- Care home
Bridlington Manor
All Inspections
During an assessment under our new approach
28 February 2023
During an inspection looking at part of the service
Bridlington Lodge is a residential care home providing personal care for up to 20 young adults or older people some of which may be living with dementia. At the time of our inspection there were 19 people living at the service.
People’s experience of using this service and what we found
The environment did not always support people to remain safe. Communal areas displayed hazards such as trailing electrical wires and broken window seals. People did not always receive their medicines as prescribed. The service was not always clean, and some areas did not always support effective infection control measures.
Systems and process to monitor the quality of the service were not always effective. They did not reflect the concerns we found in relation to the environment or management of people’s medicines.
Quality assurance audits completed around people’s care and wellbeing were detailed and effective in identifying improvements and monitoring these. Staff felt supported by the manager and the manager was keen to address the concerns found during the inspection.
People told us they were happy living at the service. People and their relatives told us there was enough staff and staff were kind and caring.
People were supported to have maximum choice and control of their lives and staff supported them in the least restrictive way possible and in their best interests; the policies and systems in the service supported this practice.
We expect health and social care providers to guarantee autistic people and people with a learning disability the choices, dignity, independence and good access to local communities that most people take for granted. Right support, right care, right culture is the statutory guidance which supports CQC to make assessments and judgements about services providing support to people with a learning disability and/or autistic people. We considered this guidance as there were people using the service who have a learning disability and or who are autistic.
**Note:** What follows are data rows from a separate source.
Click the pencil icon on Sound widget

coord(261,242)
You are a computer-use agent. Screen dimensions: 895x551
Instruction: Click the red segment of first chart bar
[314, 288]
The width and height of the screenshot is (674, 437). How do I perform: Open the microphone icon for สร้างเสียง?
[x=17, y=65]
For more details, please see the full report which is on the Care Quality Commission (CQC) website at www.cqc.org.uk
Rating at last inspection
The last rating for this service was requires improvement (12 November 2020). The service remains rated requires improvement. This service has been rated requires improvement for the last 2 consecutive inspections.
Why we inspected
We received concerns in relation to fire safety at the service. As a result, we undertook a focused inspection to review the key questions of safe and well-led only. For those key questions not inspected, we used the ratings awarded at the last inspection to calculate the overall rating.
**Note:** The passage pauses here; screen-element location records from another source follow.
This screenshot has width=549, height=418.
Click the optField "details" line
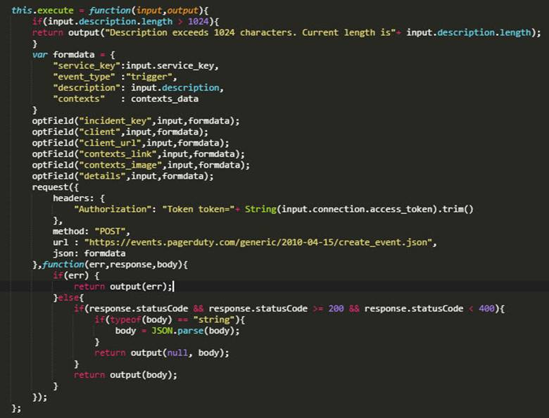tap(122, 176)
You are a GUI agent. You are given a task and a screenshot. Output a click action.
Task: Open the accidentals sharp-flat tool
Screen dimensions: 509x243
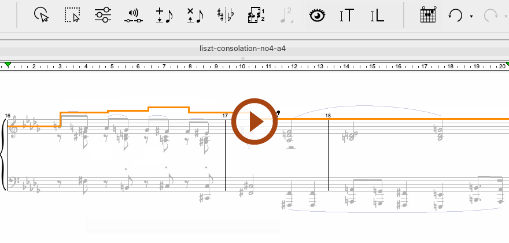[x=225, y=16]
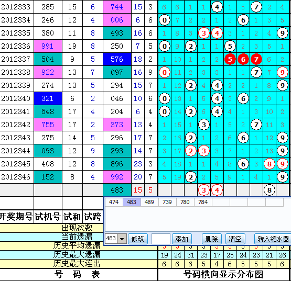Click the solid red 7 ball in row 2012337
This screenshot has width=291, height=281.
(x=256, y=59)
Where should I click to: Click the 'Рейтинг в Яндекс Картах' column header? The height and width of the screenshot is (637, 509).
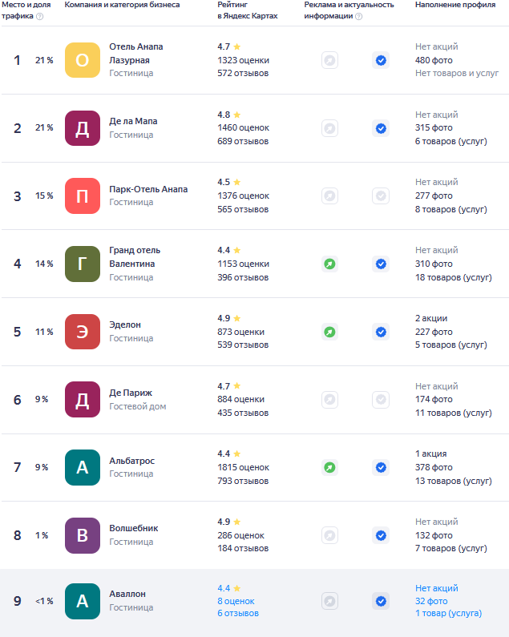click(248, 10)
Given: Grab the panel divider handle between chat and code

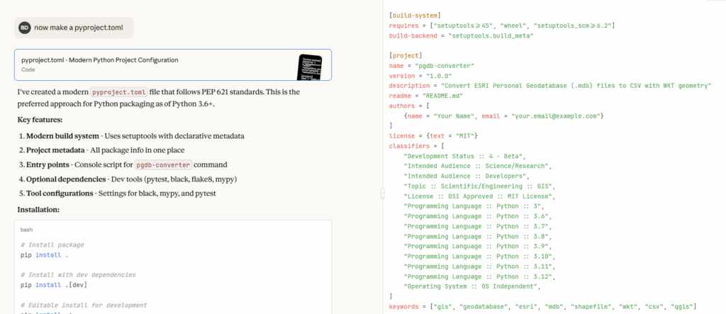Looking at the screenshot, I should pos(382,193).
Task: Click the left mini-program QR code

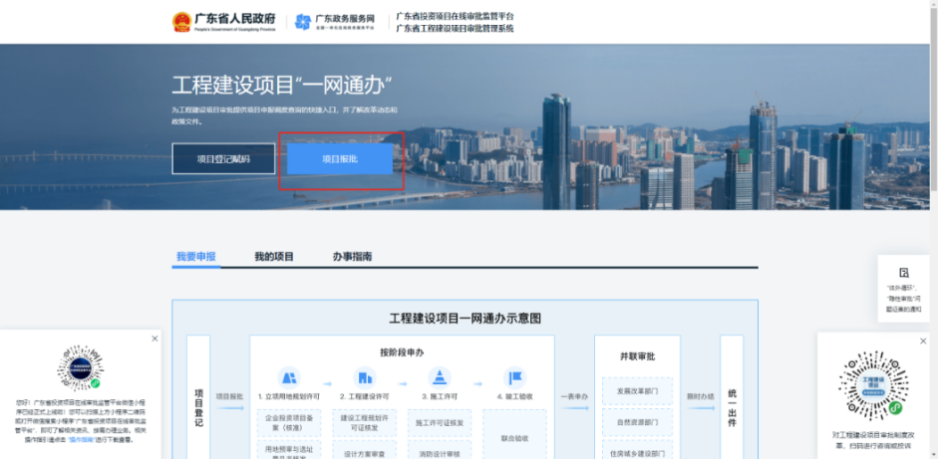Action: point(82,368)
We looked at infection prevention and control measures under the Safe key question. We look at this in all care home inspections even if no concerns or risks have been identified. This is to provide assurance that the service can respond to COVID-19 and other infection outbreaks effectively.
The overall rating for the service has remained requires improvement based on the findings of this inspection. We have found evidence that the provider needs to make improvements. Please see the safe and well led sections of this full report. You can see what action we have asked the provider to take at the end of this full report.
You can read the report from our last comprehensive inspection, by selecting the ‘all reports’ link for Bridlington Lodge on our website at www.cqc.org.uk.
Enforcement
We have identified breaches in relation to environment, infection control, management of medicines and good governance at this inspection.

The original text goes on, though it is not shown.